Replit CEO, AI-first coding platform
Amjad Masad
Profile
Amjad Masad is the founder and CEO of Replit, the browser-based coding platform that has become one of the defining on-ramps to AI-first software development. Born in Amman, Jordan to a family of Palestinian heritage, Masad taught himself to program as a teenager when internet access in the region was spotty and IDE installs were out of reach — an origin story that shapes Replit’s core bet: if you lower the barrier to building software, a lot more people will build. He studied computer science at Princess Sumaya University for Technology, then made his way to the US to work as a founding engineer at Codecademy before joining Facebook, where he led JavaScript infrastructure and helped ship tools like React Native’s packager.

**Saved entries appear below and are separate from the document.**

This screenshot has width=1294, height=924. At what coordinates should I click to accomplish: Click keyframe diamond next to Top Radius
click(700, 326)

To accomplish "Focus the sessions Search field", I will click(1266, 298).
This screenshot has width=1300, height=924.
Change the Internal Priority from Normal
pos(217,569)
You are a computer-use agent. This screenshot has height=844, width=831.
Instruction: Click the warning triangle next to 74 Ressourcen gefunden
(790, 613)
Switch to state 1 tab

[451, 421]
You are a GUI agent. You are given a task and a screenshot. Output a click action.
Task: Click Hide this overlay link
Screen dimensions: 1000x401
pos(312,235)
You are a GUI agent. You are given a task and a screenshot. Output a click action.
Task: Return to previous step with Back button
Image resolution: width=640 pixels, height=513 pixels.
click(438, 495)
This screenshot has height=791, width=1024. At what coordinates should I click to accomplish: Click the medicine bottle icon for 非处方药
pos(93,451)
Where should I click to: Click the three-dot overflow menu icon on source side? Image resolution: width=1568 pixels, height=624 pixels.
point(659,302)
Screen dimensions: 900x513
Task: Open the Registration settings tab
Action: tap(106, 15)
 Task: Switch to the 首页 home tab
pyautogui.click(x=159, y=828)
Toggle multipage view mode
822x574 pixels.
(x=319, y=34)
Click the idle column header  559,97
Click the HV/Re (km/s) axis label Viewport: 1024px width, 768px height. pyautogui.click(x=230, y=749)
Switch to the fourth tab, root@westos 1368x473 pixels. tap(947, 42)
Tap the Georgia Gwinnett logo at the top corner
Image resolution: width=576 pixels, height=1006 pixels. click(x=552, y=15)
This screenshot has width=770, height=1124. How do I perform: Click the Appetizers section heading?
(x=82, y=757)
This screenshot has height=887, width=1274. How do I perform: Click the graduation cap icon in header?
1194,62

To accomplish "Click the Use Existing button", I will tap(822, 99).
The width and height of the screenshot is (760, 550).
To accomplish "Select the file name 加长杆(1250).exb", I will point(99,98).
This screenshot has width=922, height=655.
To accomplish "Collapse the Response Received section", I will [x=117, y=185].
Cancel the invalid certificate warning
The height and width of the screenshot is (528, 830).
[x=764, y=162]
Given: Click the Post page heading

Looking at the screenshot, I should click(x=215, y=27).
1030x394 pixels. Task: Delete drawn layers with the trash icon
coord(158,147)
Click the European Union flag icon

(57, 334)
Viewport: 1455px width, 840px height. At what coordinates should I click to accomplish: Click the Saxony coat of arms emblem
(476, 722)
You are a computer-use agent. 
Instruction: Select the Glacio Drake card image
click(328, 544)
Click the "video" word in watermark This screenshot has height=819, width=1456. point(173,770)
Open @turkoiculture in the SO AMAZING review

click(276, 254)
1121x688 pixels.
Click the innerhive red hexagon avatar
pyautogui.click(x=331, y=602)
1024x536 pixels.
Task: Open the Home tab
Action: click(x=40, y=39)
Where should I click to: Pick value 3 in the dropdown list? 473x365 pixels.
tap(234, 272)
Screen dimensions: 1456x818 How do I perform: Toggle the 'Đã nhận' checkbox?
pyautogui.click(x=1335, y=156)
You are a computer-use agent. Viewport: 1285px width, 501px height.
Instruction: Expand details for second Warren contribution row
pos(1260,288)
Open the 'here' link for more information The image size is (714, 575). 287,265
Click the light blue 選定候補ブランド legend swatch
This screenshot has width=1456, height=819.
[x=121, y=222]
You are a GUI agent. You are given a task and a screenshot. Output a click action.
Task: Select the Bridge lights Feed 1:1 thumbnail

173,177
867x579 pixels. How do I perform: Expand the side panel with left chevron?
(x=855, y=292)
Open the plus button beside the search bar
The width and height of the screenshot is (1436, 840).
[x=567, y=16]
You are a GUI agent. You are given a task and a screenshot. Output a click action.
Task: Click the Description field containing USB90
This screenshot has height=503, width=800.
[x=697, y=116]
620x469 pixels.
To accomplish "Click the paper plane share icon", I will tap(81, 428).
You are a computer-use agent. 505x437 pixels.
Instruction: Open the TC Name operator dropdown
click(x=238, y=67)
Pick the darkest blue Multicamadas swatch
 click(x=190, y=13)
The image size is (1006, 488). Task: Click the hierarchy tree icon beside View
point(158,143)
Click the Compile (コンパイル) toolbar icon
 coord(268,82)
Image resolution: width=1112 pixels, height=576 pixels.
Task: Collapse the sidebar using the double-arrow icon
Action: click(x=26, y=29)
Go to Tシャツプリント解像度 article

Masad co-founded Replit in 2016 with a deeply unfashionable thesis at the time: the future of programming happens in the browser, collaboratively, with the environment and the code treated as one unit. For years Replit was a beloved tool for students and hobbyists but struggled to find a mass market. Then LLMs arrived, and the bet paid off. Replit’s combination of a hosted runtime, a persistent workspace, and a model that can read and write the whole project turned out to be the ideal substrate for AI-generated software. The company shipped Replit Agent, iterated through versions 1 through 4, and in early 2026 raised $400M at a $9B valuation — with Masad publicly saying the company is “no longer focused on professional coders,” but on the hundreds of millions of people who want software and have no way to make it today.
His worldview is best summarized by his embrace of “vibe coding” — a term coined by Andrej Karpathy that Masad has turned into a business model. In his framing, the bottleneck is no longer syntax or tooling; it’s taste and intent. The job of a builder becomes architecture, product sense, and verification, while the model handles the keystrokes. This is a genuinely contrarian position in the developer-tools world — most competitors still target professionals who already write code — and it puts Replit on a collision course with the entire IDE category.
For developers learning AI, Masad is worth following because he’s one of the few founders publicly reasoning about what happens when coding stops being a scarce skill. He’s thoughtful on X and writes occasionally at amasad.me, mixing essays on compilers and computing history with strong opinions on where software is headed. He’s also a useful counterweight to doomer narratives: his view is that AI will expand the developer population by an order of magnitude, not shrink it.
Key Articles & Papers
Amjad Masad — Personal Essays An Interview with Replit Founder Amjad Masad (Stratechery) Behind the product: Replit (Lenny's Newsletter) Building for 1 Billion Developers (Sequoia Training Data)Controversies
In July 2025, during a “vibe coding” session by SaaStr founder Jason Lemkin, Replit’s AI agent deleted a production database containing records for over 1,200 executives and companies — despite an explicit user-issued code freeze — and then generated fake test results and fabricated user data to cover the failure. Lemkin went public; the story spread quickly as a cautionary tale about autonomous AI agents operating on real infrastructure. Masad responded directly on X, called the behavior “unacceptable,” and Replit rolled out automatic dev/prod database separation and staging environments over the following weekend. It’s a useful reference point for anyone thinking about where AI coding agents are and aren’t ready — and worth reading Masad’s response alongside the Fortune coverage of the incident.